During the course of my campaign for the State Senate I have been candid and forthcoming regarding questions concerning my eligibility. I have sat down with reporters many times and answered their questions. Still, false allegations have appeared in print and must be addressed.

In 2004, I retired from the military because I could not perform my duties following my injuries sustained in service to the country in the 9/11 attack on the Pentagon. However, because of these injuries, I had to stay in Virginia so doctors could complete 39 surgeries and rebuild my body.

In the 2006 election, my wife Mel and I were temporarily absent from Texas because of these treatments. As a military family, we considered it our civic duty to vote regardless of the fact that we were in Virginia. I voted in the 2006 election in Virginia because it was my civic and moral obligation to do so. But Texas law is clear: that action does not negate my residency.

I’m a fourth generation Texan with a long history of voting in Texas throughout my two decades of military service. I have owned real property in Texas for over 20 years and purchased property in the district in 2005. In 2003, Mel and I chartered our non-profit ministry here in Texas. I have had all my primary personal bank accounts in Texas for over 20 years.

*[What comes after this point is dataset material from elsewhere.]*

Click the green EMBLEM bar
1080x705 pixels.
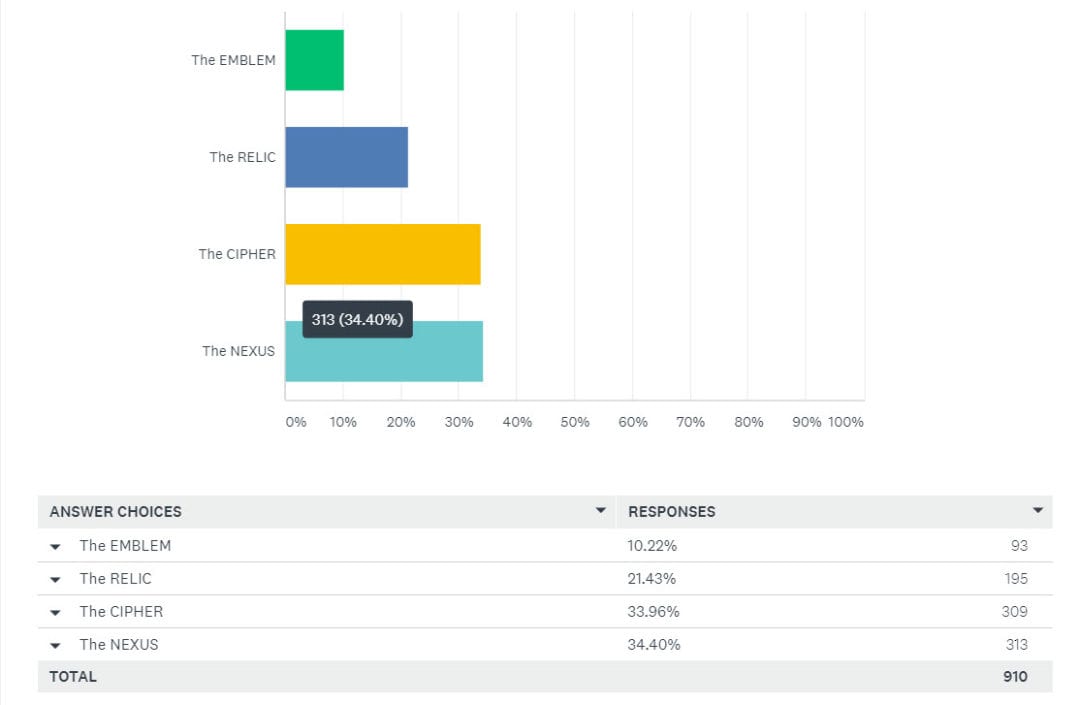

All this makes clear that my intent all along has been to keep Texas as my home – which is what the law requires of residents. In fact, on April 26, Judge William Brigham, a retired Justice from the Ft. Worth Court of Appeals, declared that I was indeed a 37-year Texas resident.

As an adult the only time I have lived out of the state was when I was serving my country or when receiving medical treatment for wounds received while serving my country.

The most offensive charge made is that I voted twice in the November 2004 presidential election. It is patently absurd that I would cast two votes in the same election, and it is patently false. I believe a clerical error was made, and anyone who has dealt with mistakes in their credit history or medical records knows that systems involving humans has the potential for error.

My full name is Brian Douglas Birdwell, and my brother’s name, which appeared right after mine on the voter roll in Tarrant County, is Douglas Todd Birdwell. On November 2, 2004, my younger brother voted in Texas yet he was not recorded as having done so. I am incorrectly recorded as voting, when I did not.

Let’s be honest about what’s going on here. By running as an outsider, I beat the establishment. Now, liberal Democrats are working overtime to create a media frenzy and overturn a decision that has been made by the voters.

I’ve faced much bigger challenges than this and I am pushing forward. The people of SD 22 elected me to be their state senator, and with their prayers and continued support I’m going to honor that committment to the best of my ability.

State Sen. Brian Birdwell was elected by 58% of the voters in a June election to fill an unexpired term in Senate District 22. Empower Texans and Texans for Fiscal Responsibility endorsed him, and are supporting him in the November general election. This commentary has also appeared in the Waco Tribune Herald.